The euro has won a reprieve with a European Union emergency aid deal but the prospect of draconian fiscal belt tightening in some euro zone countries and a more expansive monetary policy will likely cap further gains. The $1 trillion rescue package announced on Monday, which includes euro zone central banks buying government debt, sparked a relief rally in the euro. The single currency jumped more than 2 percent on the day towards $1.31. Investors were heartened that the plan should prevent countries including Portugal and Spain from following Greece into a debt crisis, and the announcement stopped panic selling in the euro, which hit a 14-month low of $1.2510 last week. However, analysts say that even if the plan is successfully implemented, it requires Greece, Portugal and Spain quickly to mend their finances and that this may slow their recoveries. The EUR/USD is currently trading at $1.4875 as of 20:00pm, London-Time, with a bearish trend.

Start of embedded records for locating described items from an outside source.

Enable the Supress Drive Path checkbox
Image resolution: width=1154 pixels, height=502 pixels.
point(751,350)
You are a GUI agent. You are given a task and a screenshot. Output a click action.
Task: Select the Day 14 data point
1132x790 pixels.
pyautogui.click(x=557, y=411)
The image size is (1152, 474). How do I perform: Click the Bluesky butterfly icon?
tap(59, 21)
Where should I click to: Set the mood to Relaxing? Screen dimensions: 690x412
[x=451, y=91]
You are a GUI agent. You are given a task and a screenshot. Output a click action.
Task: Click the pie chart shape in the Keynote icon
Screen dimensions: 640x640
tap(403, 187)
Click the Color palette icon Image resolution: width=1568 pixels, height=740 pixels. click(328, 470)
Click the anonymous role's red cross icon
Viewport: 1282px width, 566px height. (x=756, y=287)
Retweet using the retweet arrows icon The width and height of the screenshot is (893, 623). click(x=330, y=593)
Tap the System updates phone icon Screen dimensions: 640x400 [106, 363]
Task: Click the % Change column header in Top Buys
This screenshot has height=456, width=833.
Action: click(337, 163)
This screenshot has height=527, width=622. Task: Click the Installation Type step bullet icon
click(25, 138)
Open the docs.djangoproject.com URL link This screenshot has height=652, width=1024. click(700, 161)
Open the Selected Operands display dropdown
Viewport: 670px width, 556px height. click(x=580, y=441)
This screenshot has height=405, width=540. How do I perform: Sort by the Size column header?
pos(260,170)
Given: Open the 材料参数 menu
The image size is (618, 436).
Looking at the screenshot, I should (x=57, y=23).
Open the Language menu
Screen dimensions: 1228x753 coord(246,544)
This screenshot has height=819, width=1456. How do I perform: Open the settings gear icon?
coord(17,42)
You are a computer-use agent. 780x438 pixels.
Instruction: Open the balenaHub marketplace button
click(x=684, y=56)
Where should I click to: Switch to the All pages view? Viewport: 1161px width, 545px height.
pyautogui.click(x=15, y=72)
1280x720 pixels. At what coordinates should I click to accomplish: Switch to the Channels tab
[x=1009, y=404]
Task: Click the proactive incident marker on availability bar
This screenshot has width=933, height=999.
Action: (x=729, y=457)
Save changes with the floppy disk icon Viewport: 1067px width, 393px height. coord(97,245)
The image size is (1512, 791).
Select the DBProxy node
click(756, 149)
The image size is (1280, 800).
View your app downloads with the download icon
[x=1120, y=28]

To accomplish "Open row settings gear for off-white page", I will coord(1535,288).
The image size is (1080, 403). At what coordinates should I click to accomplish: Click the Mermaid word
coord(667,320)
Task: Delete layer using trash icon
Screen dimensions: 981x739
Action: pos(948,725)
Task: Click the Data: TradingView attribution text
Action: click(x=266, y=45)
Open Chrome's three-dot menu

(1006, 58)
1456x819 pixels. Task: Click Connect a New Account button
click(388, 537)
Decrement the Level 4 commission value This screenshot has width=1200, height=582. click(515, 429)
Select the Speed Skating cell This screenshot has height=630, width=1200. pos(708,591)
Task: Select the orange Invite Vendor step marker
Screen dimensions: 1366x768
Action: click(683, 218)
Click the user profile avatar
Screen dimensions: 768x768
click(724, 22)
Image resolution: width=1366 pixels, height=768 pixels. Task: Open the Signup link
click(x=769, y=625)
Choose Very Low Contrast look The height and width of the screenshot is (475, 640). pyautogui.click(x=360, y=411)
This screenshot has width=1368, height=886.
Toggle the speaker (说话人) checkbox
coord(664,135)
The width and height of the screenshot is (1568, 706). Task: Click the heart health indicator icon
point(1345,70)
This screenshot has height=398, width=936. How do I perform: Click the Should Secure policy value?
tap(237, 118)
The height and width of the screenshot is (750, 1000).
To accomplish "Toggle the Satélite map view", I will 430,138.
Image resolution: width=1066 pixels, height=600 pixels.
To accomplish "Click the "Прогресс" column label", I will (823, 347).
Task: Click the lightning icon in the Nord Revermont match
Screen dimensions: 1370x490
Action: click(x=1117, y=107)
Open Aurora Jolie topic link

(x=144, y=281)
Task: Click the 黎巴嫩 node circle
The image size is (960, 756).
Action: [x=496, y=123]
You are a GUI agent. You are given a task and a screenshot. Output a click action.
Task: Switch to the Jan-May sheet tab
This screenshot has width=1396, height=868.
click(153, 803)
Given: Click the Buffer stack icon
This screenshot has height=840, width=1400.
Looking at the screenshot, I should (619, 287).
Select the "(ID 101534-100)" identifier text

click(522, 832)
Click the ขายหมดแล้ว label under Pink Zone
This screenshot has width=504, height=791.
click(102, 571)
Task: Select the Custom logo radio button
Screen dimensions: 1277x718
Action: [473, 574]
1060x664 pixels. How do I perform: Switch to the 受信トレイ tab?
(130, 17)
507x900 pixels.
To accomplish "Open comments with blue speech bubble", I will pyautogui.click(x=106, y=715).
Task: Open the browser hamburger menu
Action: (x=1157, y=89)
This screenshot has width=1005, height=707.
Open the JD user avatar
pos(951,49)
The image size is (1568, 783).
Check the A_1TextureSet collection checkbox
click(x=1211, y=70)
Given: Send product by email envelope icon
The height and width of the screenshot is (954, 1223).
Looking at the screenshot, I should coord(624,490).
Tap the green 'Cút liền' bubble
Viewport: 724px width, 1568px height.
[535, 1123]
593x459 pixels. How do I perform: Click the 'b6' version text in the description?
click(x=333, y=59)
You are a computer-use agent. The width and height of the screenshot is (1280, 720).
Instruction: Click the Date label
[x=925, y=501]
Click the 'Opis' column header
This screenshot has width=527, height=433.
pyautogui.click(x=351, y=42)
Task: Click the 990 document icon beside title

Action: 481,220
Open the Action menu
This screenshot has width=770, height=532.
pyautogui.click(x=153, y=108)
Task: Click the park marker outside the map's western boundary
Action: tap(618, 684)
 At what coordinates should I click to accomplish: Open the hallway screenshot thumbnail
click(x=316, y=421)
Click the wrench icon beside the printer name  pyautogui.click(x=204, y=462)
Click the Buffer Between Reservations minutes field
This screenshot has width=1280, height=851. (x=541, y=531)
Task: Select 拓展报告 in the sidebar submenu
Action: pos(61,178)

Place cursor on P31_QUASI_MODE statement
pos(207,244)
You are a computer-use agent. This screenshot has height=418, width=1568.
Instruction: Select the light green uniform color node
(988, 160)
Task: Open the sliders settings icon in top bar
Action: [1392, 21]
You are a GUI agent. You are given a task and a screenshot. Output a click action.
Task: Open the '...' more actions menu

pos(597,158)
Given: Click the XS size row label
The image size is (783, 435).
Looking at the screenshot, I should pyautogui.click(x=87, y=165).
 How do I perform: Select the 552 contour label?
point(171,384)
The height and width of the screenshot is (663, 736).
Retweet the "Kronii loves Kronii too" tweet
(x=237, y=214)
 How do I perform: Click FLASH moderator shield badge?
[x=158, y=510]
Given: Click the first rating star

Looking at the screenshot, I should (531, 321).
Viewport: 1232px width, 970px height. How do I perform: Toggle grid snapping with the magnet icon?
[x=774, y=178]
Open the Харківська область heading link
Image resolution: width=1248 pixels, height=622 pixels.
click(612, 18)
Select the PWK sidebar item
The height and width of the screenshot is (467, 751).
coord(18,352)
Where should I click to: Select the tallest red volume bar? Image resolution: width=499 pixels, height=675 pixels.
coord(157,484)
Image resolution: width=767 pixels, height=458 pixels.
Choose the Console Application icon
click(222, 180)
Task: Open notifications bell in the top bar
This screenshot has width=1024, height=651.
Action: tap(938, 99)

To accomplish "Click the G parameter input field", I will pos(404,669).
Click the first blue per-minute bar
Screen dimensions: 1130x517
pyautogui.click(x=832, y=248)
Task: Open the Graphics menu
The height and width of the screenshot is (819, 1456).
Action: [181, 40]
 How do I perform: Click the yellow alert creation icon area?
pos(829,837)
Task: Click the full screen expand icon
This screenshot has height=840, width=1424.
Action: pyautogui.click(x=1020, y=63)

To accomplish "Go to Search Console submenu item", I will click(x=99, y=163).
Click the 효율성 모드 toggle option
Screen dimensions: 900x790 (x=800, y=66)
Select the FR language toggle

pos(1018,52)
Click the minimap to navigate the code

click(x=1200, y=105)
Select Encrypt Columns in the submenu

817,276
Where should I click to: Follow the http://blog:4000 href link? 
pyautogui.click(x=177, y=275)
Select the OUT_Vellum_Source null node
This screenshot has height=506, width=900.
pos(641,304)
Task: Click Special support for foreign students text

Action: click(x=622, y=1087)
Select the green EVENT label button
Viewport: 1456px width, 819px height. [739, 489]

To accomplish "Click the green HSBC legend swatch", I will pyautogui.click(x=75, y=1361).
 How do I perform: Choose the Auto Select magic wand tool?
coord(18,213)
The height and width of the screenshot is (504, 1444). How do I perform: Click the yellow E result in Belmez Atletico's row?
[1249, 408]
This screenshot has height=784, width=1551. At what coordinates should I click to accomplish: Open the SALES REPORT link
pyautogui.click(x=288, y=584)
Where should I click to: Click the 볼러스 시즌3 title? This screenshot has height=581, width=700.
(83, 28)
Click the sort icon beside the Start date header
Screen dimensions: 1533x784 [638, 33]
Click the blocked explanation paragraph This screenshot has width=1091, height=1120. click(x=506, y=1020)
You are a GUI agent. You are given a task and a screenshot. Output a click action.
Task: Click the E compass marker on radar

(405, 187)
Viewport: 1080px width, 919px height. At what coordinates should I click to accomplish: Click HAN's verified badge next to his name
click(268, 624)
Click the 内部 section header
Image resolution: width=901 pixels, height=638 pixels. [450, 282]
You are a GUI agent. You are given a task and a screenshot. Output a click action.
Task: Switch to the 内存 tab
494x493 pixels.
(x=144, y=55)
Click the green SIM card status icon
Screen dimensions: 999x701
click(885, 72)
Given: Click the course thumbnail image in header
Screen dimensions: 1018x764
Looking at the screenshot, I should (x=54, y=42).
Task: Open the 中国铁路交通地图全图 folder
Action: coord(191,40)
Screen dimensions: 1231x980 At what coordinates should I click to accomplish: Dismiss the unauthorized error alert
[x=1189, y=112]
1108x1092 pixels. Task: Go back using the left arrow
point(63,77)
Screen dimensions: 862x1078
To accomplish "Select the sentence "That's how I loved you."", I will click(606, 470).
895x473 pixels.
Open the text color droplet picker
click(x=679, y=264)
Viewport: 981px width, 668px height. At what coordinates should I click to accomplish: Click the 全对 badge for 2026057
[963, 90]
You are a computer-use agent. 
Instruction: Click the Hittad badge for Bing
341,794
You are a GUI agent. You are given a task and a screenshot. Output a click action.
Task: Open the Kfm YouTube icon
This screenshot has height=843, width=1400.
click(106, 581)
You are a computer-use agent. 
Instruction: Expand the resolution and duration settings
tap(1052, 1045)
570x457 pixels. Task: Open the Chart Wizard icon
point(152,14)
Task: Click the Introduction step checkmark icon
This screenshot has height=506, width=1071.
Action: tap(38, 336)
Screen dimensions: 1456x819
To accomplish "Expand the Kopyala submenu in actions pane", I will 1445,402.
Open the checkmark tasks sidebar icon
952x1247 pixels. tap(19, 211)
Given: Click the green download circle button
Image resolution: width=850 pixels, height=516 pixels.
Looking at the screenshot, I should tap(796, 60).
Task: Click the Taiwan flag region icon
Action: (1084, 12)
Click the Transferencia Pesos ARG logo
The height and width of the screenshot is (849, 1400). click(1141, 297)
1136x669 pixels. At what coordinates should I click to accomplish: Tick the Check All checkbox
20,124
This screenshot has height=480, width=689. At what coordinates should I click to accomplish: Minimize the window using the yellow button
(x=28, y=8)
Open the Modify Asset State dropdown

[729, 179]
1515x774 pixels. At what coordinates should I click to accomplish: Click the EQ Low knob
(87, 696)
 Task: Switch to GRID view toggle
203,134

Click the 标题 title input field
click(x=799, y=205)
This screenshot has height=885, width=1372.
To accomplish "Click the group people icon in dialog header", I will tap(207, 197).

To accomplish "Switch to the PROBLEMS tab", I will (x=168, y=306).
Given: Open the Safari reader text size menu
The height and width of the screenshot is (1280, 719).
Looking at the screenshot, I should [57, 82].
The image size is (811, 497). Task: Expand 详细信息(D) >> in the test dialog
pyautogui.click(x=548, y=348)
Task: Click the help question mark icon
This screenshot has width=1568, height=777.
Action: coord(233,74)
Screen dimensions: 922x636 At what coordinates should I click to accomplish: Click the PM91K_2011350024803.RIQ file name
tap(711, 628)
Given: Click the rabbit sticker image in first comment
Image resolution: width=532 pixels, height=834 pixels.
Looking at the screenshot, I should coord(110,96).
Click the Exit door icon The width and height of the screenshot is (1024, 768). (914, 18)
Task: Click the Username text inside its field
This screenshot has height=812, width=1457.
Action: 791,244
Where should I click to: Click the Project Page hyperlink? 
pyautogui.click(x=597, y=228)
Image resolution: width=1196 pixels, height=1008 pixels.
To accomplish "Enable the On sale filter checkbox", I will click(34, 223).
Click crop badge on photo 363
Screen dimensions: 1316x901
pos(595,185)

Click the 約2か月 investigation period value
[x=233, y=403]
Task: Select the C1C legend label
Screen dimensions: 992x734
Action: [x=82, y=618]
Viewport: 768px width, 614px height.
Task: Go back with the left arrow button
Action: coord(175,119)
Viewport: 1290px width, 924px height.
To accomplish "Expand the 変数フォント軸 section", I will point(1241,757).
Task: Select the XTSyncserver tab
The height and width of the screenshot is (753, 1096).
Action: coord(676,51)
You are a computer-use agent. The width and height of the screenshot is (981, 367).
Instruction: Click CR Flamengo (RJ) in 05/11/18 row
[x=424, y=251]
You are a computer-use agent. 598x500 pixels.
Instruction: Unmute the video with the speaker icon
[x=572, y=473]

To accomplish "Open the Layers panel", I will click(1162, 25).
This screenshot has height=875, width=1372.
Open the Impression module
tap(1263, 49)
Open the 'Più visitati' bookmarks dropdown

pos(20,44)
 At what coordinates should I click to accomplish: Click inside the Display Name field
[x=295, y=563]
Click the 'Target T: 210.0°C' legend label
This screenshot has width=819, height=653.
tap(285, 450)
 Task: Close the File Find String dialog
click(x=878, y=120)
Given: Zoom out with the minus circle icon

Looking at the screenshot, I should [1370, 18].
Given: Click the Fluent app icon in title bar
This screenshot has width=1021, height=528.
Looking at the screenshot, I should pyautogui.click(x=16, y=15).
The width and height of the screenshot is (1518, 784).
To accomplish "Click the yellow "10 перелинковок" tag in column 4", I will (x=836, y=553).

Canada’s dollar appreciated the most in more than a year as crude oil and North American equities rallied after European policy makers announced a loan package designed to halt the euro region’s sovereign-debt crisis. The currency had its biggest loss last week since January even as a May 7 report showed record job gains in Canada that were quadruple the median forecast of analysts. Government bonds dropped today as the 750 billion euro ($960 billion) European assistance plan sapped demand for relative safety. “The events in the euro zone are providing the proper environment for a Canadian dollar rally,” said Sacha Tihanyi, a currency strategist in Toronto at Bank of Nova Scotia, Canada’s third-largest lender. “Crude is up very sharply, which is quite helpful as well.” The USD/CAD is currently trading at 1.0256 as of 20:30pm, London-Time, with a bullish trend.